+++ Data shown +++

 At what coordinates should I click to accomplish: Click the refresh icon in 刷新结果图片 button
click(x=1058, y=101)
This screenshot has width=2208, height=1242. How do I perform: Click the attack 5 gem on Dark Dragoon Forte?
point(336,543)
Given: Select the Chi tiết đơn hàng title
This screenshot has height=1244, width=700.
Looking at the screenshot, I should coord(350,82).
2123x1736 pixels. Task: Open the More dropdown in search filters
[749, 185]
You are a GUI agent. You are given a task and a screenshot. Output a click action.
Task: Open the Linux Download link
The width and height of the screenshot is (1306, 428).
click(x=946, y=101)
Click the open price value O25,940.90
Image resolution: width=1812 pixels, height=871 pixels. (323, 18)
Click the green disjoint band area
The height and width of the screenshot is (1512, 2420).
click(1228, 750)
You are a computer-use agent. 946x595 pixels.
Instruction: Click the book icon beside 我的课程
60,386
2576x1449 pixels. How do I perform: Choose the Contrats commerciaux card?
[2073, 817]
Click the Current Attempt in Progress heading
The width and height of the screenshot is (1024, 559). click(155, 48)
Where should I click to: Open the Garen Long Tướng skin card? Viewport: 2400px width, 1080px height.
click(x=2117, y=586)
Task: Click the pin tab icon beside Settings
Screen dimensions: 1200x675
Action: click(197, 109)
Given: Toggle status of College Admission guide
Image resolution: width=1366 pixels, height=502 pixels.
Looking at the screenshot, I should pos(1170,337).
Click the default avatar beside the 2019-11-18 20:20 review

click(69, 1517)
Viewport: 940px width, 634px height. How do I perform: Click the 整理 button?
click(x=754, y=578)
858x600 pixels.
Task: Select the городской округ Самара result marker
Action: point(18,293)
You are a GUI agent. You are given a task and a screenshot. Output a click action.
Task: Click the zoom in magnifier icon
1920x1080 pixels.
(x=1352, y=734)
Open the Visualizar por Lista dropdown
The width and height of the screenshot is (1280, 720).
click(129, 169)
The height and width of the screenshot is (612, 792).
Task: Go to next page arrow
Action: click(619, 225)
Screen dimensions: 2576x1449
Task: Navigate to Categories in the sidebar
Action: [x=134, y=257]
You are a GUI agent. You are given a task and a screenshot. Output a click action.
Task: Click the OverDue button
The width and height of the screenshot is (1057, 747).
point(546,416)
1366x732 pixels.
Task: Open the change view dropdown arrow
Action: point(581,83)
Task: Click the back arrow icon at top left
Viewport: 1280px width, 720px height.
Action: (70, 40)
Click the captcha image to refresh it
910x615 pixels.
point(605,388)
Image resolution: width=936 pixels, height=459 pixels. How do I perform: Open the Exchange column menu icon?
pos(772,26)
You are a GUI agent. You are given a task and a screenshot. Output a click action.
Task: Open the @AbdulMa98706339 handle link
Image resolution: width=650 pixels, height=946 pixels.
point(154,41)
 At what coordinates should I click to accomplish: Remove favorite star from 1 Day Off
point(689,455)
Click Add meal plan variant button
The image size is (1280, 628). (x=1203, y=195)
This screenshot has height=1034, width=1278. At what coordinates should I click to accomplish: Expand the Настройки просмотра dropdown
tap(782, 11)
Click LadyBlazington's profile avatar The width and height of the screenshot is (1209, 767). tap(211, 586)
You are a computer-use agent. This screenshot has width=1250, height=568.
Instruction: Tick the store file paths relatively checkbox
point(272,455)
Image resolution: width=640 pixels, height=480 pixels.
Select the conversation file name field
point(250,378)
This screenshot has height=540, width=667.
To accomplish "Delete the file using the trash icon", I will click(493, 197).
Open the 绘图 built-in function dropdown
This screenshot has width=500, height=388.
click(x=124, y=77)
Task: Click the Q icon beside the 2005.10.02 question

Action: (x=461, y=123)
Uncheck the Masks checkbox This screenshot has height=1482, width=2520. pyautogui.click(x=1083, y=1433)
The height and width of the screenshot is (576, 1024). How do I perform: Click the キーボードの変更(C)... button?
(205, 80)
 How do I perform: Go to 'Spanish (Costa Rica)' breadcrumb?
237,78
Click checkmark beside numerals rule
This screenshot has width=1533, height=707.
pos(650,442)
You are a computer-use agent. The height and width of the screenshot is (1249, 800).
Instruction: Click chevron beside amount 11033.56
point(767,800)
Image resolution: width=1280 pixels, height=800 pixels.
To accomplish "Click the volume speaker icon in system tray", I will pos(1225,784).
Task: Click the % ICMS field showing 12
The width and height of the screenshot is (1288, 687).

+++

Pull out every line of the records that contains the string "coordinates", and treat uppercase and lowercase letters as different.

▸ **Expected output**:
 At what coordinates should I click to accomplish: Click the refresh icon in 刷新结果图片 button
 At what coordinates should I click to accomplish: Remove favorite star from 1 Day Off
This screenshot has height=1034, width=1278. At what coordinates should I click to accomplish: Expand the Настройки просмотра dropdown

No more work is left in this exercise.